(Records of locating words and elements)
▶
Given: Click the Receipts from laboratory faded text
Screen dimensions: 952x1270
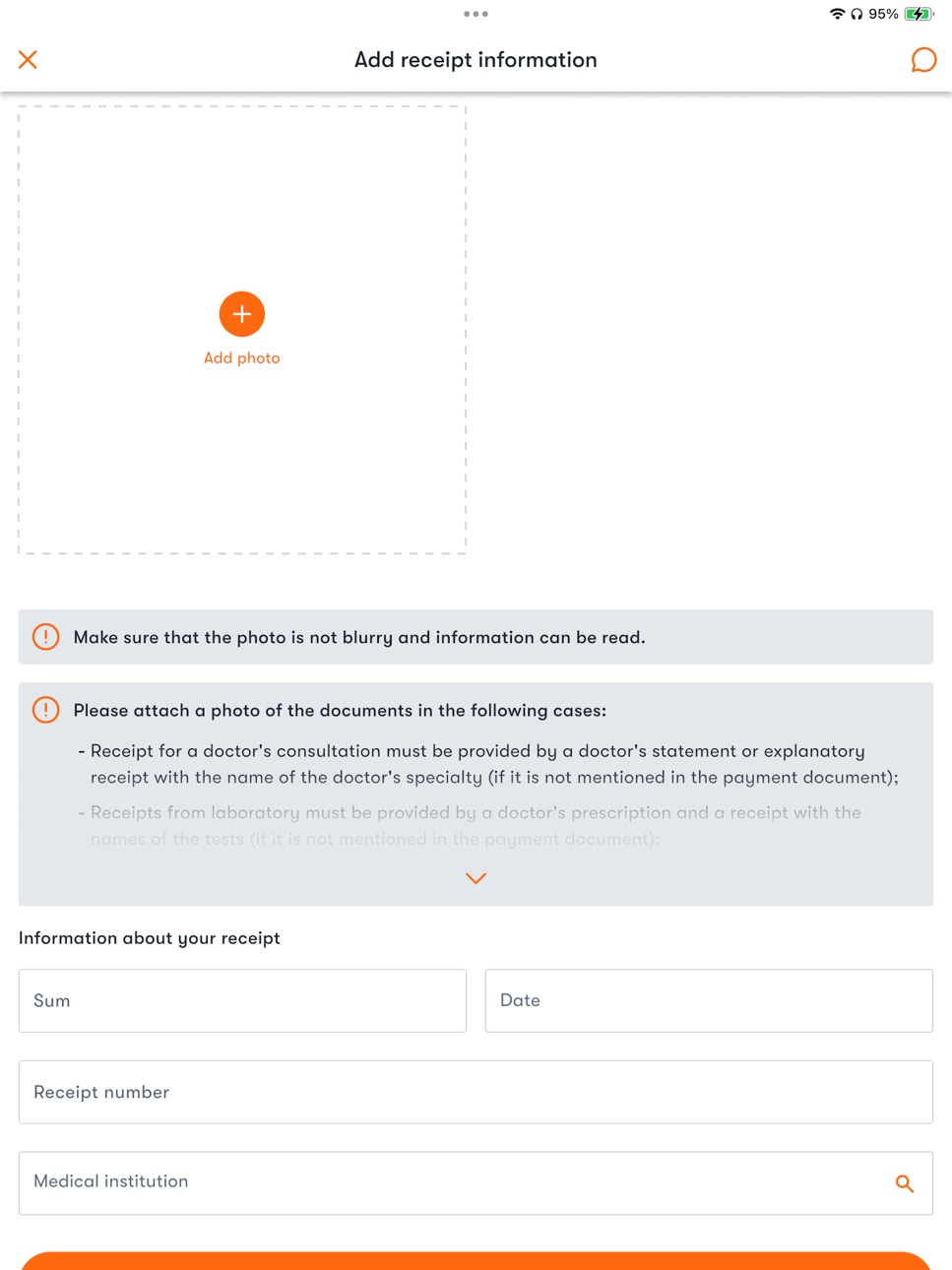Looking at the screenshot, I should pos(476,825).
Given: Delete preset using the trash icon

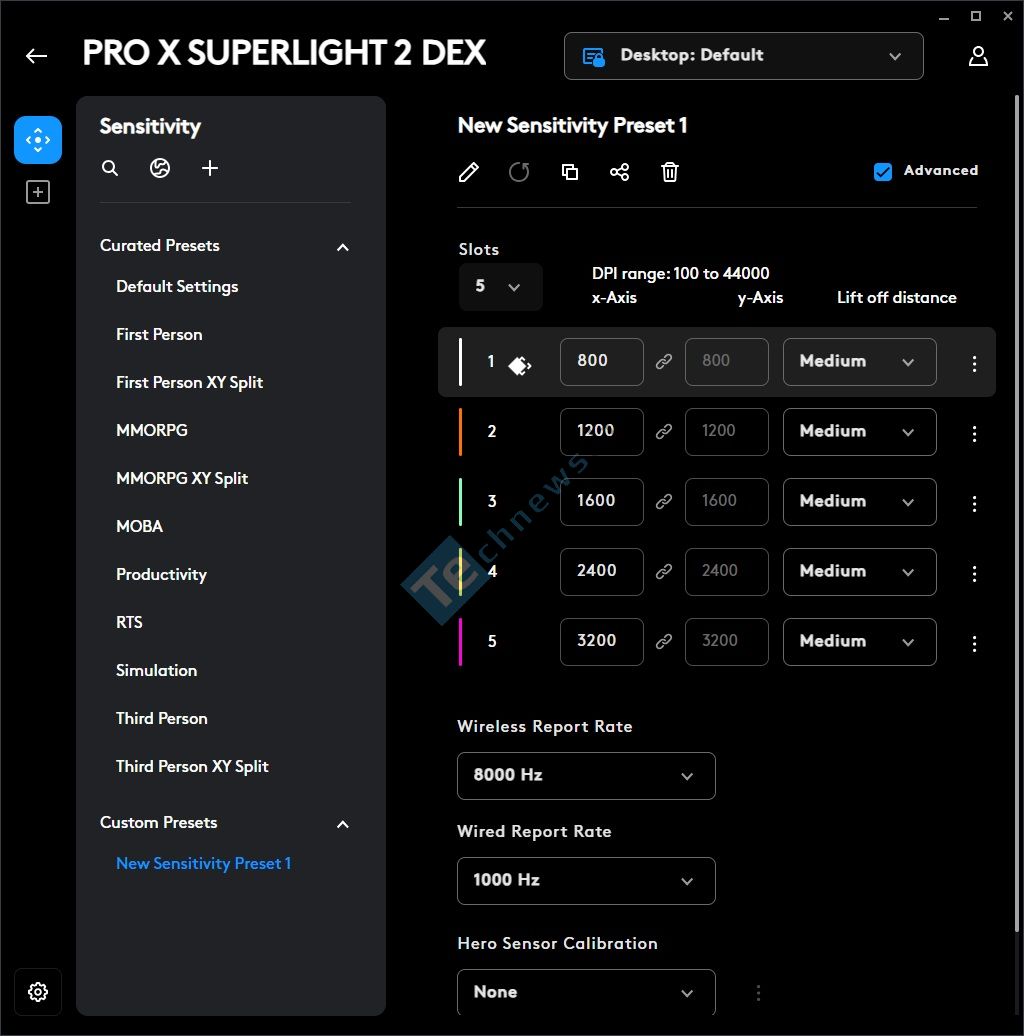Looking at the screenshot, I should 670,172.
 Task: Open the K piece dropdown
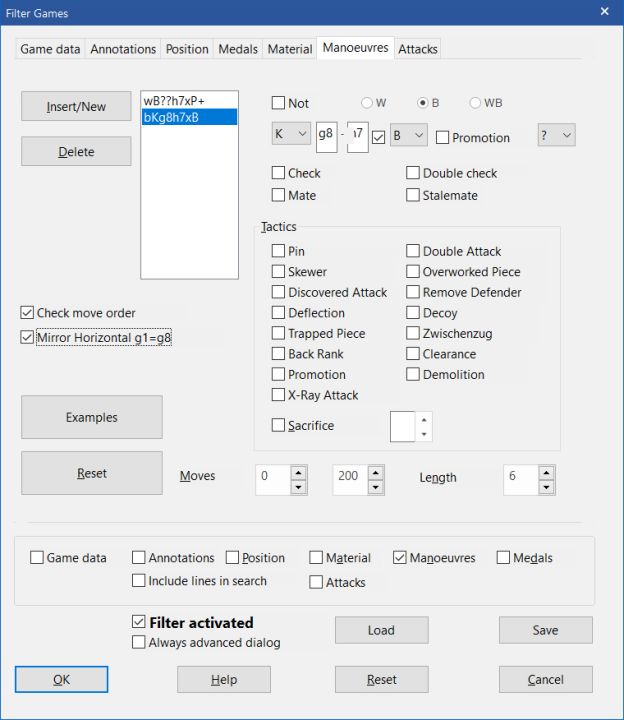click(x=291, y=136)
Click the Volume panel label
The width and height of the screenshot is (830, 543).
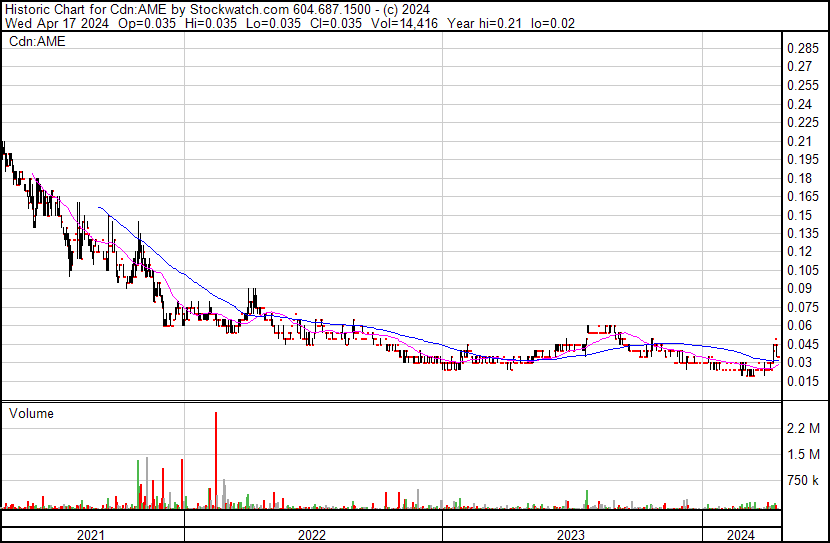(x=31, y=413)
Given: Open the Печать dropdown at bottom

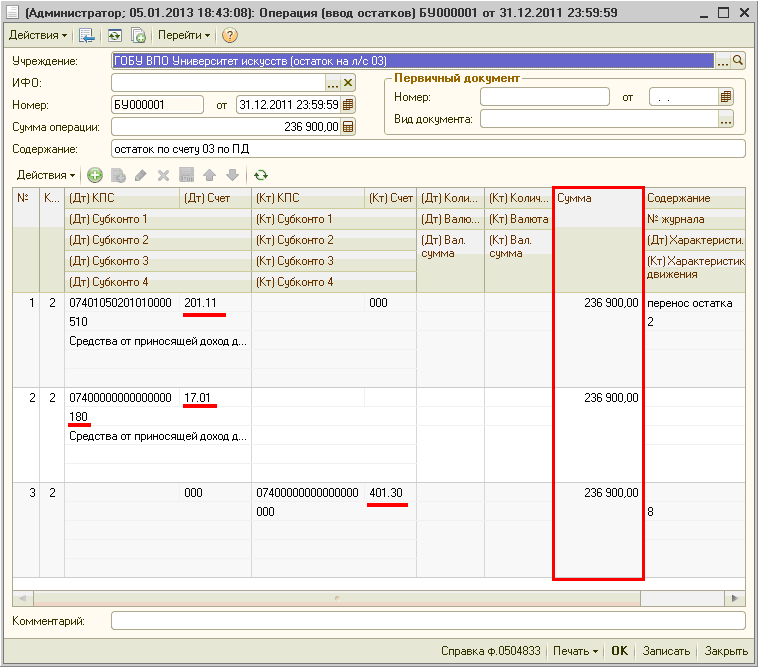Looking at the screenshot, I should tap(576, 651).
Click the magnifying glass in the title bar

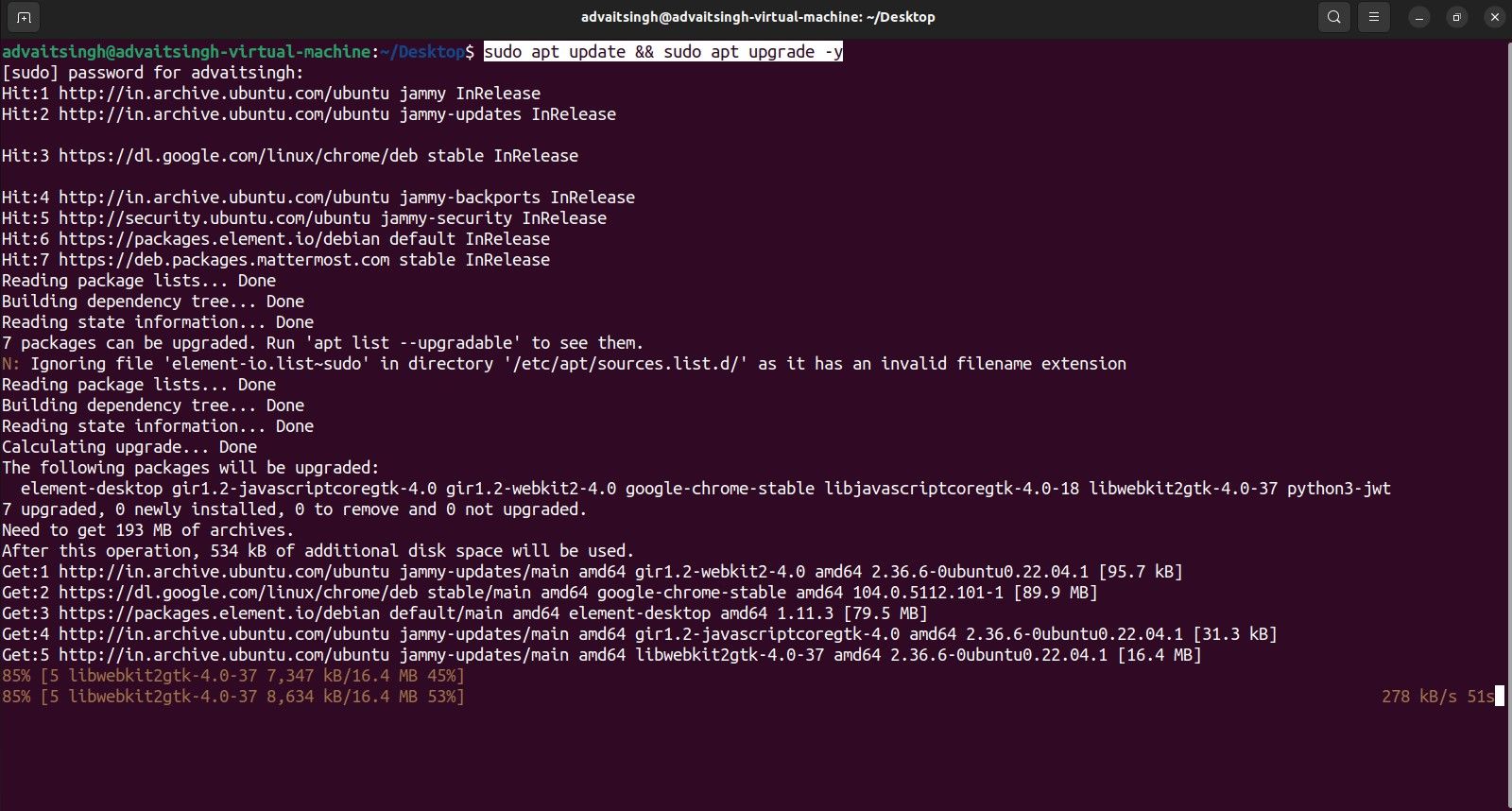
◀
- _Task details_
Format the lines of these entries as a numbered list, leaving out the blank lines and the pictures.

- _Result of the exercise_
1. Given: Click the Receipts from laboratory faded text
2. Screen dimensions: 952x1270
3. Looking at the screenshot, I should pos(476,825).
4. Given: Delete preset using the trash icon
5. Looking at the screenshot, I should 670,172.
6.  Task: Open the K piece dropdown
7. click(x=291, y=136)
8. Click the Volume panel label
9. The width and height of the screenshot is (830, 543).
10. (x=31, y=413)
11. Given: Open the Печать dropdown at bottom
12. Looking at the screenshot, I should tap(576, 651).
13. Click the magnifying glass in the title bar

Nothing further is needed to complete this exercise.